From tools to teammates: Integrating robots on human teams
Advanced capabilities and algorithms developed for autonomous systems could streamline human-robot teaming in military operations
Consider a scenario in which a six-member dismounted Marine squad is tasked with raiding a compound that recent intelligence reports indicate is harboring a terrorist group. While it is unlikely that the Marines will be directly confronted by hostiles, it is possible they could be targeted by snipers. As the squad assesses the terrorist presence in the area, a companion robot equipped with a novel infrared sensor scans the horizon and ground for unexpected heat signatures and activity. Meanwhile, a swarm of unmanned aerial vehicles generates three-dimensional (3D) colored maps of the compound in real time.
Compound raid vignettes such as the one described above are being played out in Lincoln Laboratory’s Autonomous Systems Laboratory as part of a basic research program in collaborative robotics, a new trend in the robotics industry that seeks to advance robot-human synergy. The program, which is being carried out by a team of technical staff, military fellows, and interns from Lincoln Laboratory’s Control Systems Engineering, Informatics and Decision Support, and Embedded and Open Systems Groups, is motivated by the Department of Defense’s growing interest in utilizing autonomous systems to enhance warfighter situational awareness. Begun in February 2014, the program is funded by the Office of Naval Research (ONR), which is investing in autonomy and unmanned systems research and development under their Naval Science and Technology Strategic Plan.
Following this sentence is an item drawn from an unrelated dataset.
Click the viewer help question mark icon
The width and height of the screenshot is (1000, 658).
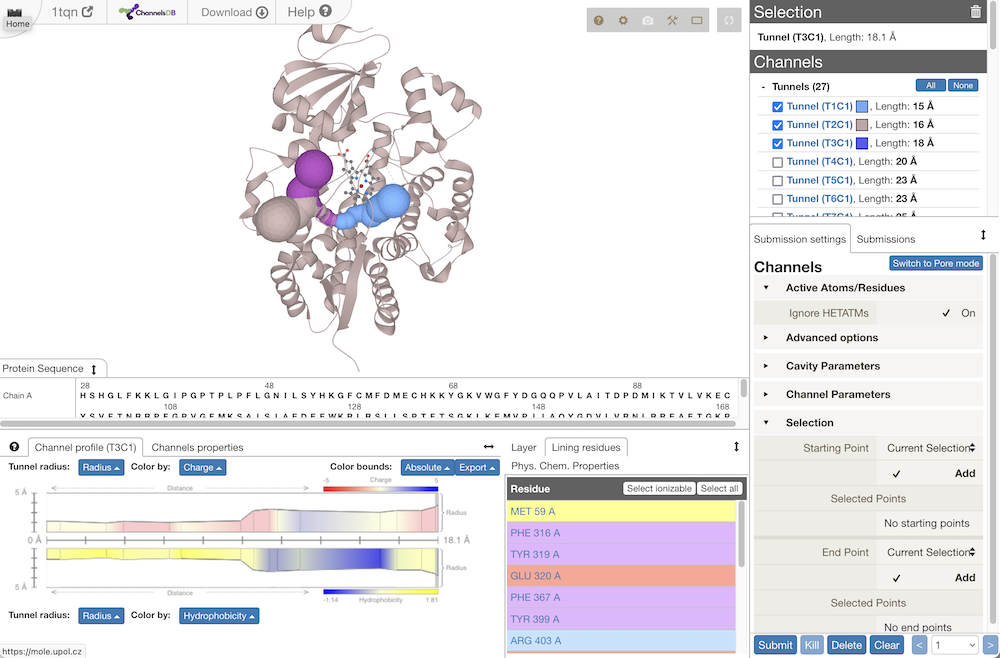(599, 20)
“The aim of the program is to make robots that can autonomously and seamlessly collaborate with humans as part of a team,” says Mark Donahue, program manager. Current autonomous systems neither share a common language with humans nor operate within the same cognitive context (beliefs, knowledge base, cultural perspective, and mental state) or cognitive load (i.e., the amount of information an individual can process and retain at any one time). Because of these factors, human-robot communication and interaction have been limited. Robots lack the social intelligence to understand human goals and intentions, to adapt their behavior when circumstances or perspectives change, and to recognize human emotion; thus, they are often controlled and supervised by human operators. For robots to be seen as partners instead of sophisticated tools, robotics technology must be matured to a point at which robots are capable of learning, reasoning, and making decisions as human beings.
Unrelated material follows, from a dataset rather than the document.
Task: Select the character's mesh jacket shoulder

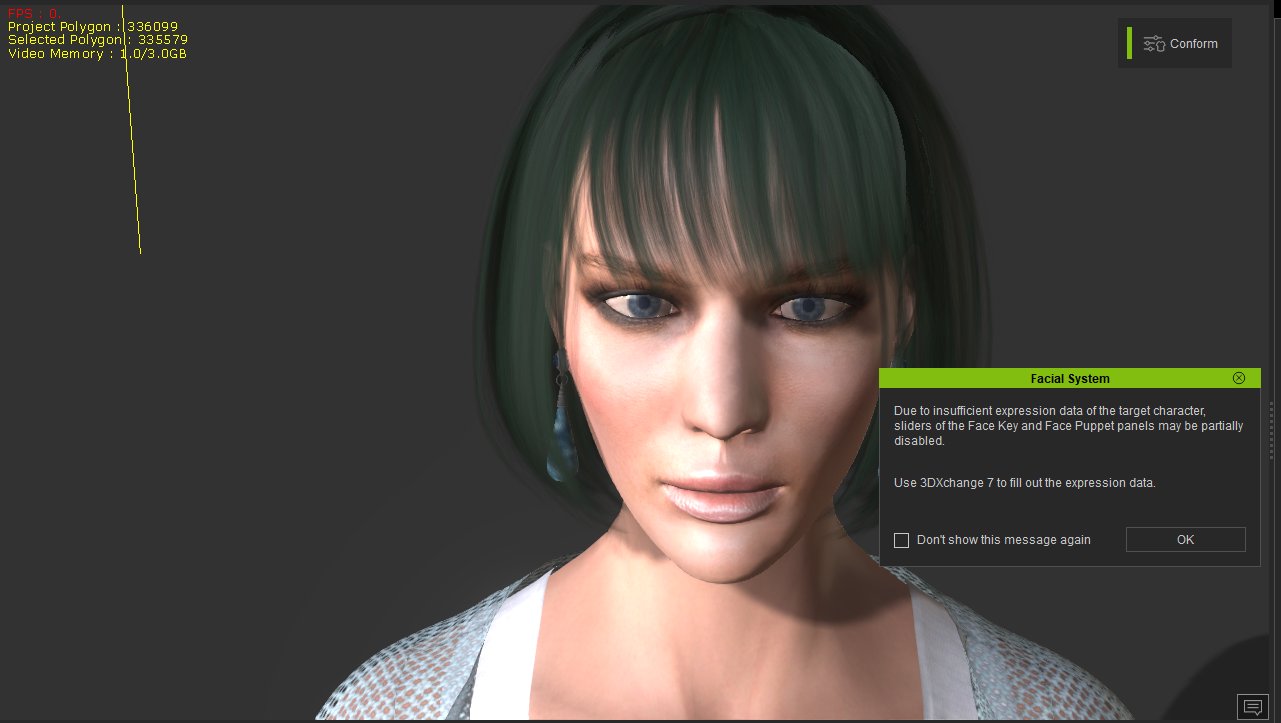Action: click(420, 660)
The Laboratory’s program in collaborative robotics focuses on developing (1) enabling technologies for autonomous systems and (2) algorithms and cognitive models that autonomously present warfighters with mission-relevant data acquired by autonomous systems. With the goal of enhancing situational awareness among squad members, the program comprises four research objectives:
- Develop techniques for translating raw, calibrated sensor data from autonomous systems into actionable information (e.g., two-dimensional [2D] navigation maps, visual and semantic labels for objects within a map)
- Develop machine-learning algorithms to identify and prioritize information that is relevant given external contexts (mission objective and environmental factors, including weather and terrain) and internal contexts (e.g., human cognitive load, health, skill level)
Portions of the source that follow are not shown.